- Ausanpur Village location on Varanasi district map Ausanpur Ausanpur (Uttar Pradesh) Ausanpur Ausanpur (India)
- Coordinates: 25°22′51″N 82°52′20″E﻿ / ﻿25.380739°N 82.872138°E
- Country: India
- State: Uttar Pradesh
- District: Varanasi district
- Tehsil: Pindra
- Elevation: 82.267 m (269.90 ft)

Population (2011)
- • Total: 3,077

Languages
- • Official: Hindi
- Time zone: UTC+5:30 (IST)
- Postal code: 221105
- Telephone code: +91-542
- Vehicle registration: UP65 XXXX
- Village code: 208818
- Post Office: Harahua
- Lok Sabha constituency: Varanasi
- Vidhan Sabha constituency: Pindra

= Ausanpur =

Ausanpur is a village in Pindra Tehsil of Varanasi district in the Indian state of Uttar Pradesh. The village has gram panchayat by the same name as the village. The village is about 16 kilometers North-West of Varanasi city, 320 kilometers South-East of state capital Lucknow and 796 kilometers South-East of the national capital Delhi.
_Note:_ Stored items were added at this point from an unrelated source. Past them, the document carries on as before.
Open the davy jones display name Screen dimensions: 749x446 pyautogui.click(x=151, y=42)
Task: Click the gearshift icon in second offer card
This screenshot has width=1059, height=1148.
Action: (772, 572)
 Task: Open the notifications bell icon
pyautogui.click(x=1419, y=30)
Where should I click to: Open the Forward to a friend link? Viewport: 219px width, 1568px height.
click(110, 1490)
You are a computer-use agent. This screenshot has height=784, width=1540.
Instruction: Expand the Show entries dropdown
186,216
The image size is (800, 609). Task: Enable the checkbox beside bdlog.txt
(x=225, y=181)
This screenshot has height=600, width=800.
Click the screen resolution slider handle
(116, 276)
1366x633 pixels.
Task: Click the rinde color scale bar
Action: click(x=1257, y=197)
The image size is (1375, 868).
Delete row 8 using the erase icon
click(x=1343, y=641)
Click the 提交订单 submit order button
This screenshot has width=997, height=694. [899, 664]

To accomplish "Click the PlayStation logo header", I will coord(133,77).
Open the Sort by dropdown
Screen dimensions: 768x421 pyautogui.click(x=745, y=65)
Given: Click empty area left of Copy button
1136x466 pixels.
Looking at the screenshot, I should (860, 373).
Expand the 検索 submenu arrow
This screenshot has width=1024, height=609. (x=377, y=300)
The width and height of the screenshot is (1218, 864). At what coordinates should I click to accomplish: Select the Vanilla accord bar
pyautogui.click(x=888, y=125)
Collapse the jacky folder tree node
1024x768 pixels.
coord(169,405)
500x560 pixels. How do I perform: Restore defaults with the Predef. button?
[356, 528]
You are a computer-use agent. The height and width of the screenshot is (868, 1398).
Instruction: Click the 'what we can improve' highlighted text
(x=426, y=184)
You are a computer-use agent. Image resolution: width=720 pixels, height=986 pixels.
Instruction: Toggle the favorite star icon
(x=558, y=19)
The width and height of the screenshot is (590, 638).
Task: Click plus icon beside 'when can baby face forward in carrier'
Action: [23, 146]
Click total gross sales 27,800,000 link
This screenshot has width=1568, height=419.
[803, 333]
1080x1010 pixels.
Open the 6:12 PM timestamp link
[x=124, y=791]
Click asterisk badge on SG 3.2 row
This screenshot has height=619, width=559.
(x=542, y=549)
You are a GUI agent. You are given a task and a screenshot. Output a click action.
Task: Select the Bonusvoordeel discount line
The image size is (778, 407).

The village is situated on the banks of River Varuna. The famous Panchkoshi Road lies on the North side of the village.

==Demography==
Ausanpur has a total population of 3,077 people amongst 478 families. Sex ratio of Ausanpur is 950 and child sex ratio is 980. Uttar Pradesh state average for both ratios is 912 and 902 respectively .

| Details | Male | Female | Total | Comments |
| Number of houses | - | - | 478 | (census 2011) |
| Adult | 1,134 | 1,260 | 2,594 |
| Children (0–6 years) | 244 | 239 | 483 |
| Total population | 1,578 | 1,499 | 3,077 |
| Literacy | 84.71% | 65.08% | 75.17% |

==Transportation==
Ausanpur can be accessed by road and does not have a railway station of its own. The closest railway station to Ausanpur is the Varanasi Railway Station, 17 kilometres South-East. The nearest operational airports are Varanasi airport (12 kilometres North) and Allahabad Airports (135 kilometres West).

==See also==

- Pindra Tehsil
- Pindra (Assembly constituency)

==Notes==
- All demographic data is based on 2011 Census of India.